The Federal Reserve Board proposed new regulations last week that would prohibit creditors from issuing credit cards to anyone under 21 without the consent of that applicant's parent or guardian, or proof that the consumer would be able to make the required payments on their own. Those rules would amend some of the provisions in the Credit Card Accountability Responsibility and Disclosure Act of 2009, a bill passed by Congress last May that, among other things, would hinder credit card companies from getting college students to sign up for offers at on-campus booths.
You know you've seen it before - the free T-shirt that you probably wouldn't wear, but was appealing anyway because it was free. All you had to do was sign up for a credit card. An article in The Chronicle for Higher Education when the bill was first moving through Congress described college students as the most targeted population when it comes to new customers for credit card companies.
Critics of the bill then said that college students, who take on a slew of new responsibilities once they get on campus, should be treated as adults. And during a time when students are more apt to use credit cards to pay for college expenses, they shouldn't meet obstacles when using their credit cards for college expenses. According to a recent survey by student lender Sallie Mae, 84 percent of undergraduates have at least one credit card; 92 percent of those undergraduates use the cards toward college expenses. College students' average balances are more than $3,100.
So what's the bigger problem?
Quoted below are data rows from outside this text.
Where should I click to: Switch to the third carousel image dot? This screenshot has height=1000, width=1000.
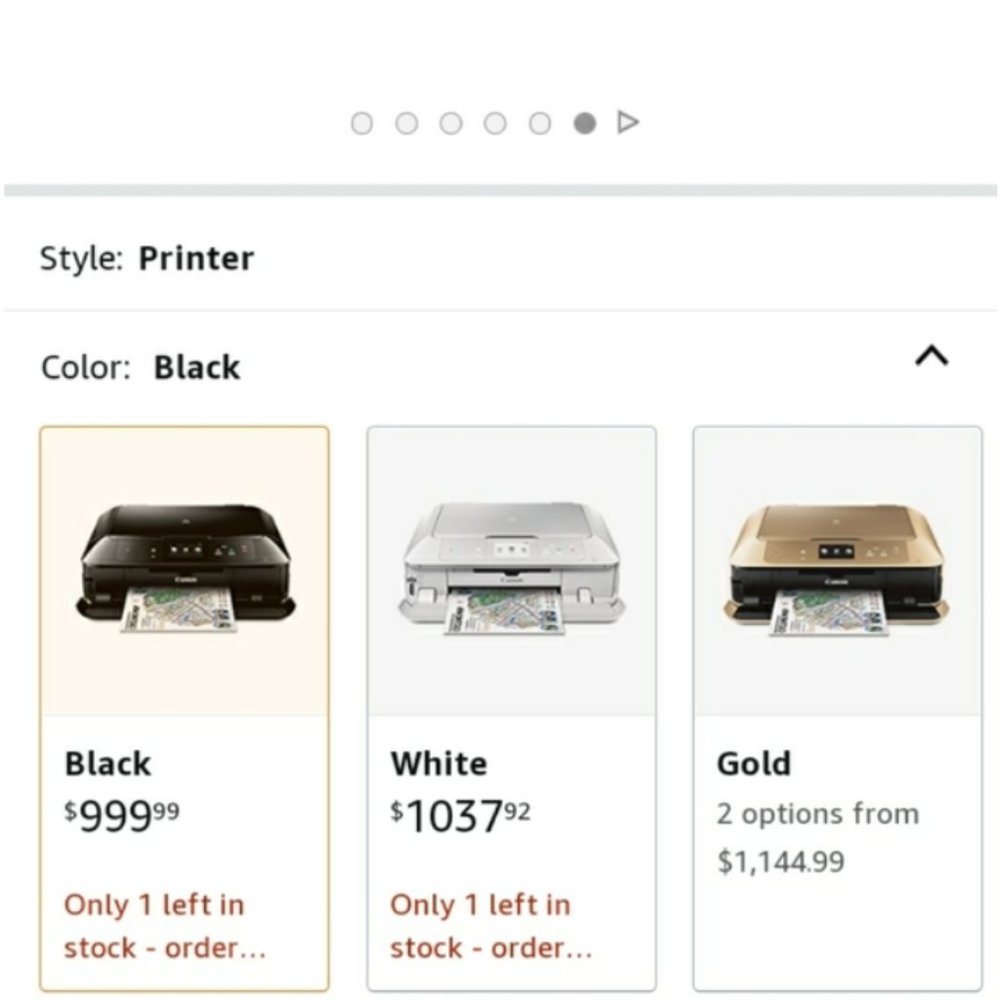point(451,123)

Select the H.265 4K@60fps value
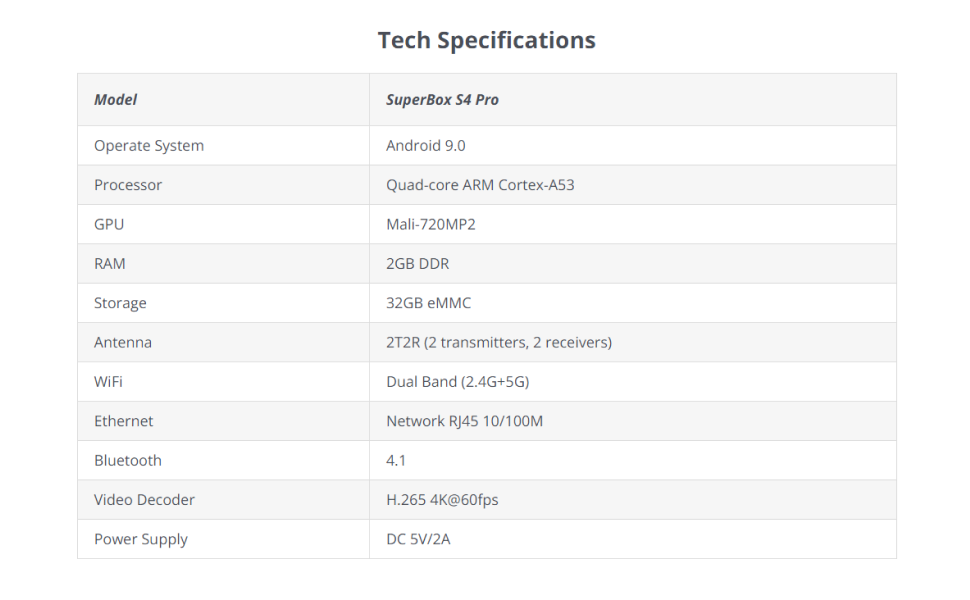coord(442,500)
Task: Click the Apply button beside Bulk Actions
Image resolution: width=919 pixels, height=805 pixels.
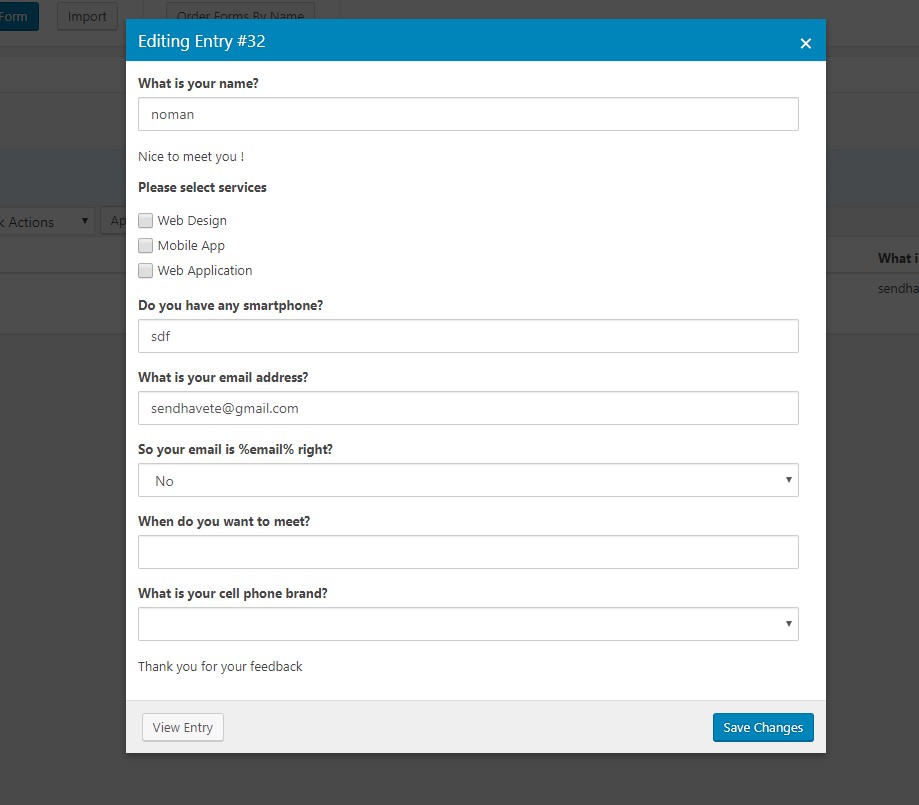Action: pos(113,222)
Having access to credit to pay for college expenses, or preventing college students from accruing large sums of debt?
Credit cards should be used as the last line of defense, and ideally for emergencies only. There are many options out there for you to find money for college that have nothing to do with being faced with high interest rates and exorbitant fees. Do your research to apply for college scholarships and grants that would result in free money to cover your college expenses. Consider a part-time job on campus if you have the time and can balance work and college. And while not as desirable, investigate low-interest student loans to supplement your financial aid package.
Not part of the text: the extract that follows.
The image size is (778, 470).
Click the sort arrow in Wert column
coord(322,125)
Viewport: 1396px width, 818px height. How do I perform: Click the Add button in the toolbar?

If you need to use credit, make sure you're keeping within a manageable budget, and only charging as much as you'd be able to realistically pay off at the end of the month. The decisions you make now will matter post-graduation, and any decision involving opening a new line of credit should be approached with caution. Stick to one card if you need one, and if you find yourself in debt, pay off as much as you're able to each month until you're done. (Don't be using that card while you're trying to pay it off, though.) Browse through our site to see more tips on budgeting, how you can avoid mounds of credit card debt, and how to keep your credit card score healthy.
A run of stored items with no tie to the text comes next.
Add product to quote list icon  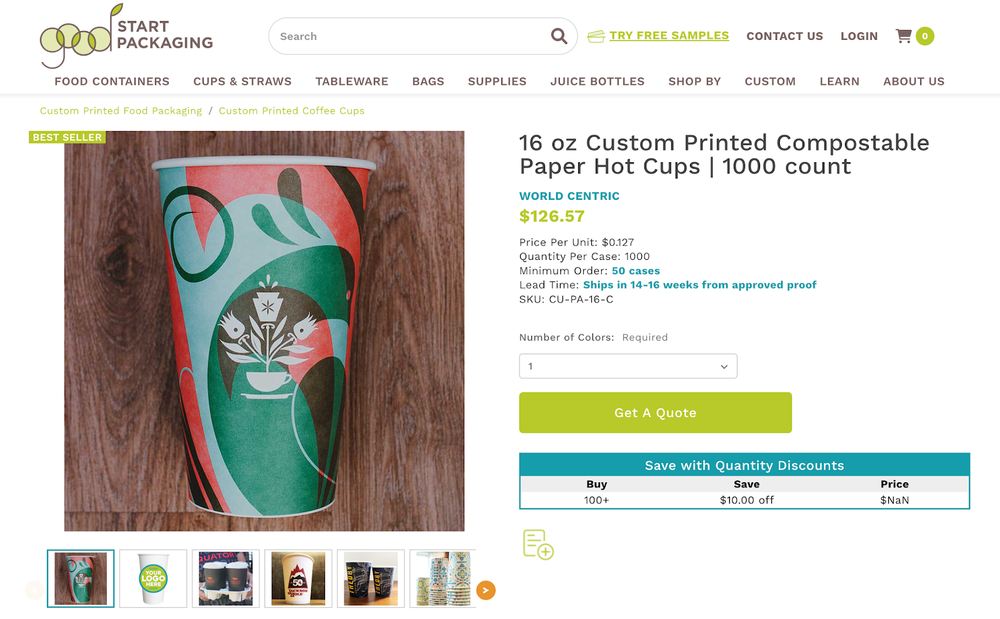537,544
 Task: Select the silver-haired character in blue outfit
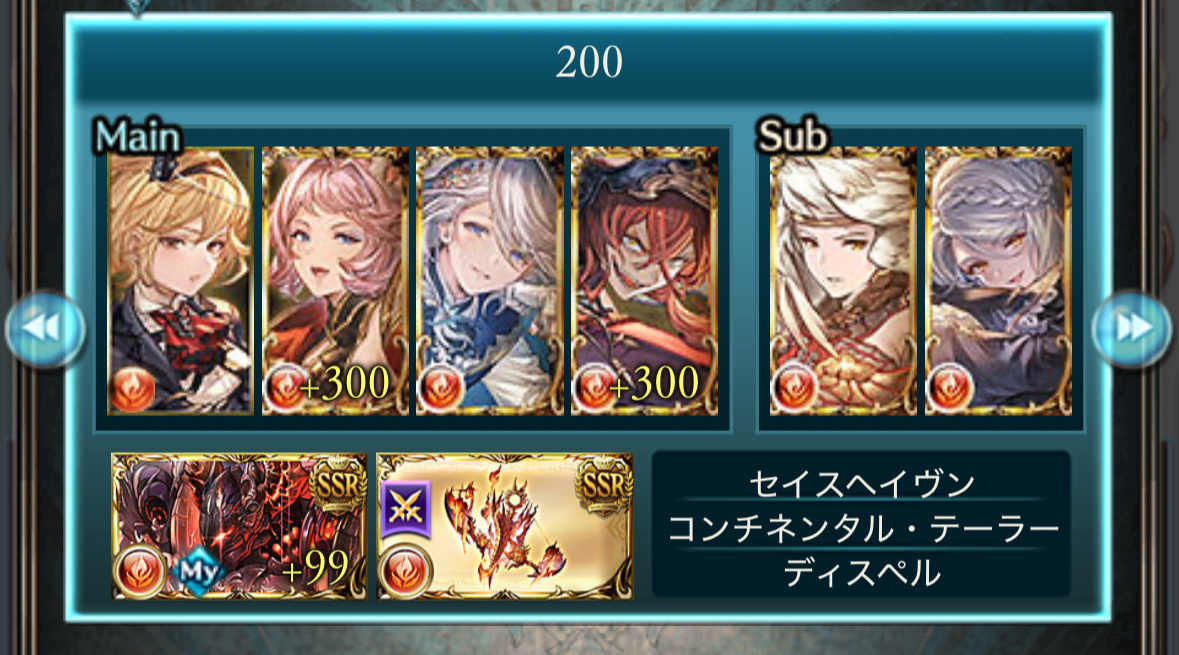pyautogui.click(x=490, y=281)
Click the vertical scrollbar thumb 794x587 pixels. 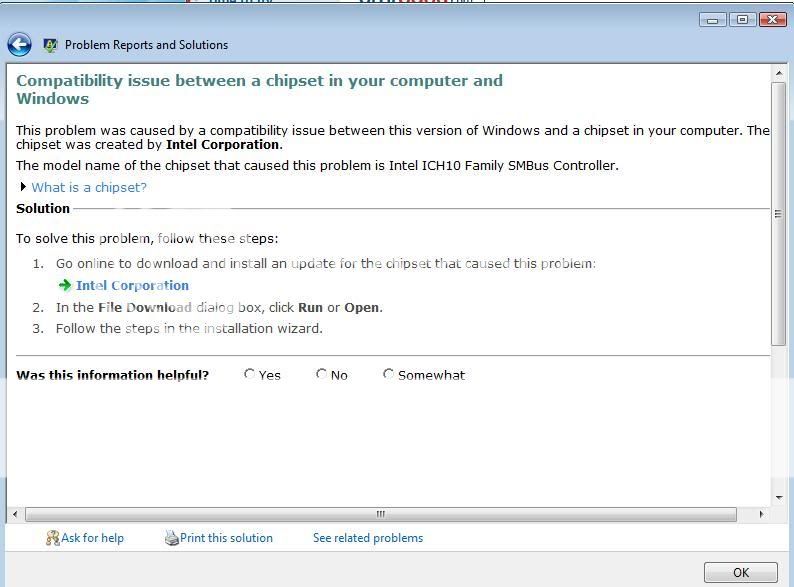click(779, 213)
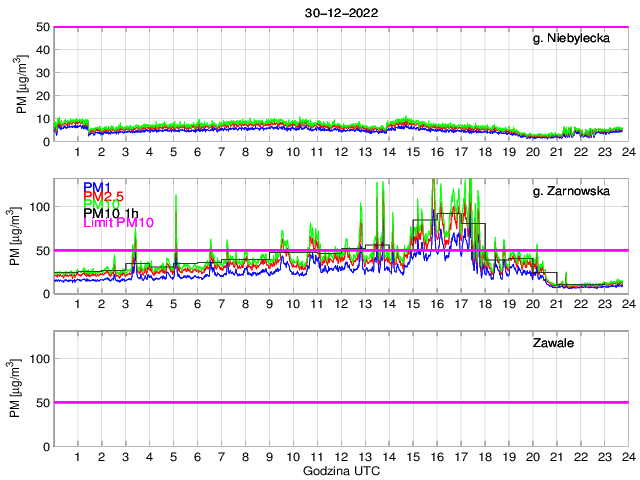Select the PM1 legend entry
The height and width of the screenshot is (480, 640).
[97, 187]
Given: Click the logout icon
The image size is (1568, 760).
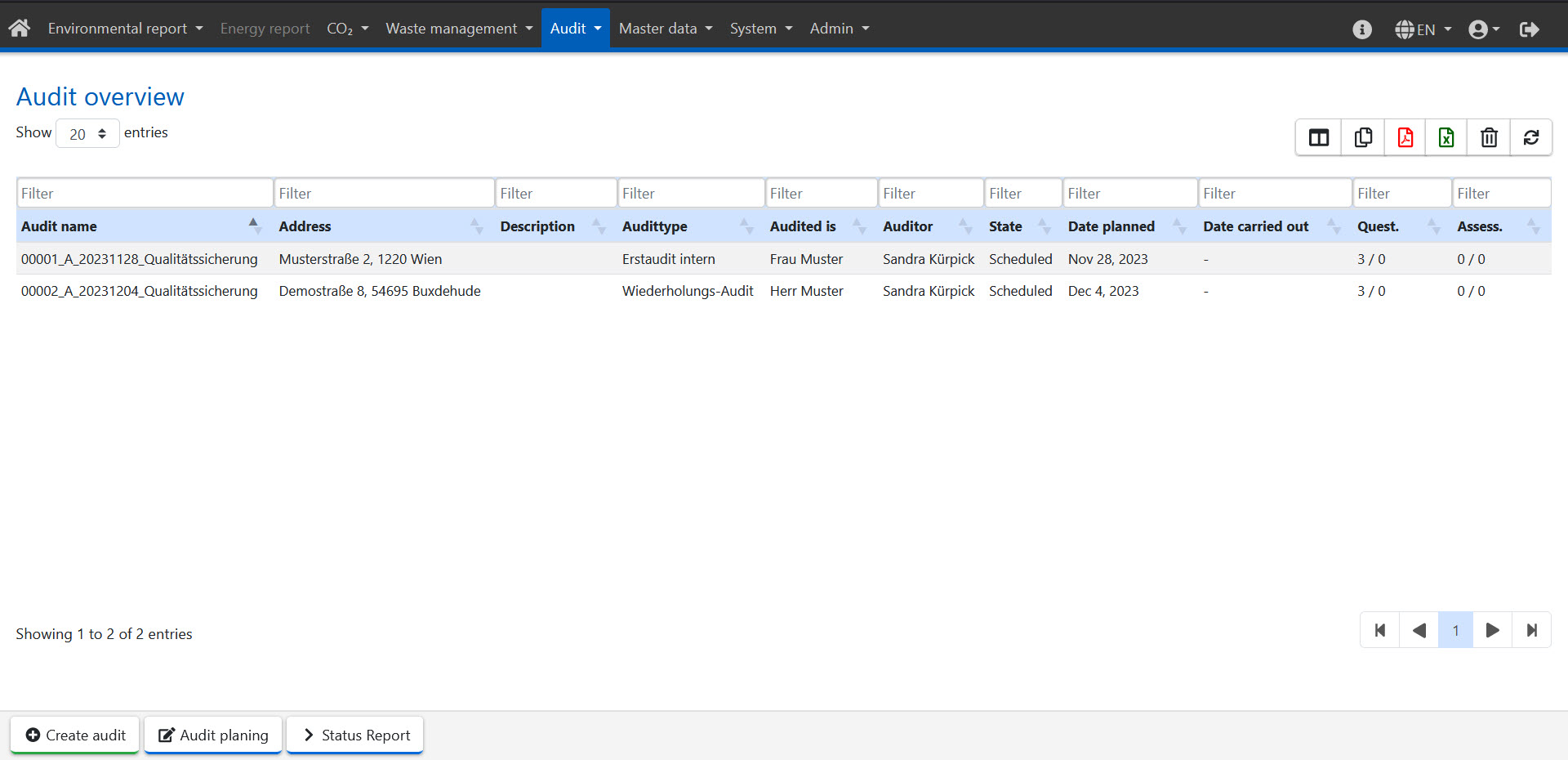Looking at the screenshot, I should pos(1529,29).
The new regulations would go into effect after Feb. 2010, but the public, credit card industry and others will have a chance to voice their opinions beforehand. Other rules proposed by the Board included:
- Limiting high fees associated with subprime credit cards.
- Prohibiting increases in a credit card interest rate during the first year after an account is opened, and increases in a rate that applies to an existing credit card balance.
- Requiring creditors to obtain consumers' consents before charging fees for transactions that exceed their credit limits.